NotYoMomma · 03/09/2013 19:11

her wages are nothing to do with you or your child, it was you and ex who are responsible.

prettywhiteguitar · 03/09/2013 19:12

Stephenfry exactly

OP posts:
lunar1 · 03/09/2013 19:18

I really don't understand all the replys supporting the ex. In an ideal world it would be lovely if we could all do what we want, better ourselves without consequences. At the end of the day he has a child, that child still needs food, clothes and everything else. You cant just pretend he doesn't exist for 3 years to do what the hell you want.

At the end of the day if the girlfriend is supporting him to better their lives together then the maintenance should be part of that. do you think you can just ring up the gas company and say im off to do a course in monster truck driving there for im still going to need gas but tough shit im not paying.

Its just a joke that we can be taken to court for not paying the bills but can make a choice to abdicate all financial responsibility for a child, and the op just has to suck it up because its his right to better himself.

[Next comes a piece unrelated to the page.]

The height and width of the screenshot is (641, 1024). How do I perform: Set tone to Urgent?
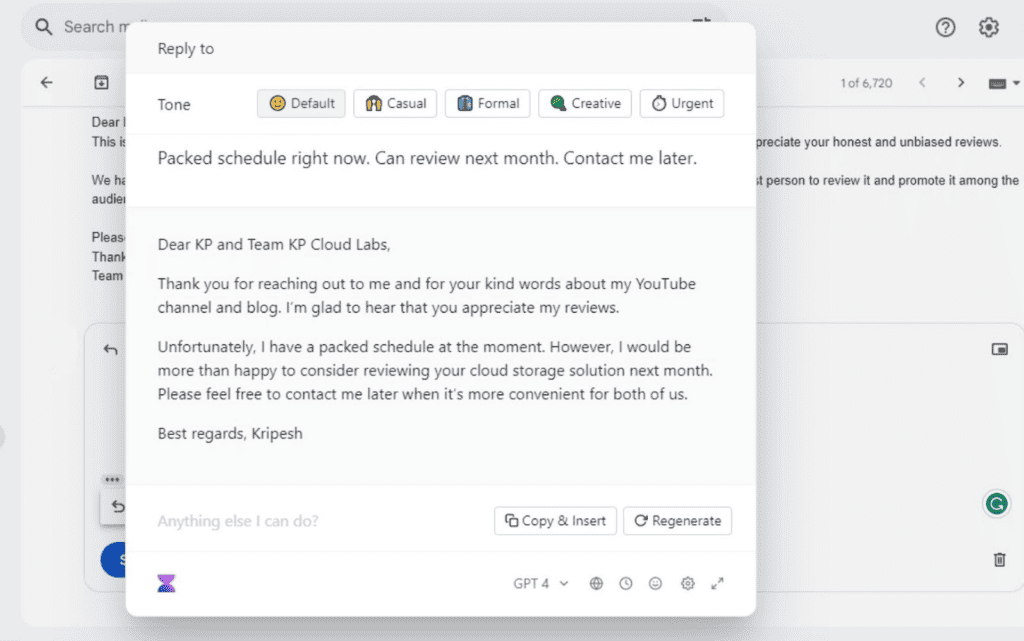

BrokenSunglasses · 03/09/2013 19:18

StephenFry, why is it ok for a parent not to pay for their own child if they get tax credits but it's not ok for a parent to not pay for their own child when the other parent can do it?

I don't understand that at all. A parent claiming benefits is no more financially responsible for a child than a parent who doesn't pay anything.

StephenFrySaidSo · 03/09/2013 19:25

Can you clarify what you mean broken sunglasses? Any tax credits i get for my children get spent on my children. I dont refuse to buy food or clothes for them or fail to house them. The nrp in question will be doing none of that while studying.

StephenFrySaidSo · 03/09/2013 19:27

A parent claiming ctc,cb etc is claiming it in order to feed the child.

Hissy · 03/09/2013 19:29

If the GF is supporting him, part of her newly assumed responsibilities is honouring the payments he owes.

The Ex has not been given the sack, he has chosen, now to resign and give up work. He is as a result of this, saying that he's no longer going to pay maintenance.

The obligation/responsibility toward his child is not something he can resign from.
Even on benefits, he'd be expected to pay £5 a week!

Shame on his GF for funding the neglect of a child.

BrokenSunglasses · 03/09/2013 19:32

What I mean is that it's equally as bad when either parent doesn't work to support their children if they haven't got a supportive partner who will pay for them.

Claiming benefits is not providing financially for your child.

Hissy · 03/09/2013 19:32

I think if you are on good terms with the GF, it'd be an idea to sit down with her and discuss how she wants to meet his financial obligations.

With any luck, she'll boot him up the arse and tell him to get a PT job to pay for his child.

flippinada · 03/09/2013 19:34

Well you see this is the reason why it's easy for men (sorry but it is usually men) to avoid paying for their kids. Instead of being shamed they have a cheerleading squad who pop up to justify why it's his right, see.

And ROFL at the idea that NRPs who avoid paying maintenance suddenly become responsible and start paying loads once they get this marvellous job that they are going to walk into after getting their degree. Because having a degree magically transforms you into a responsible, caring adult

Someone might like to tell my self employed ex who has an MSc (that I funded him through btw) and pays £55 a month about this 'rule', cos it seems to have passed him by.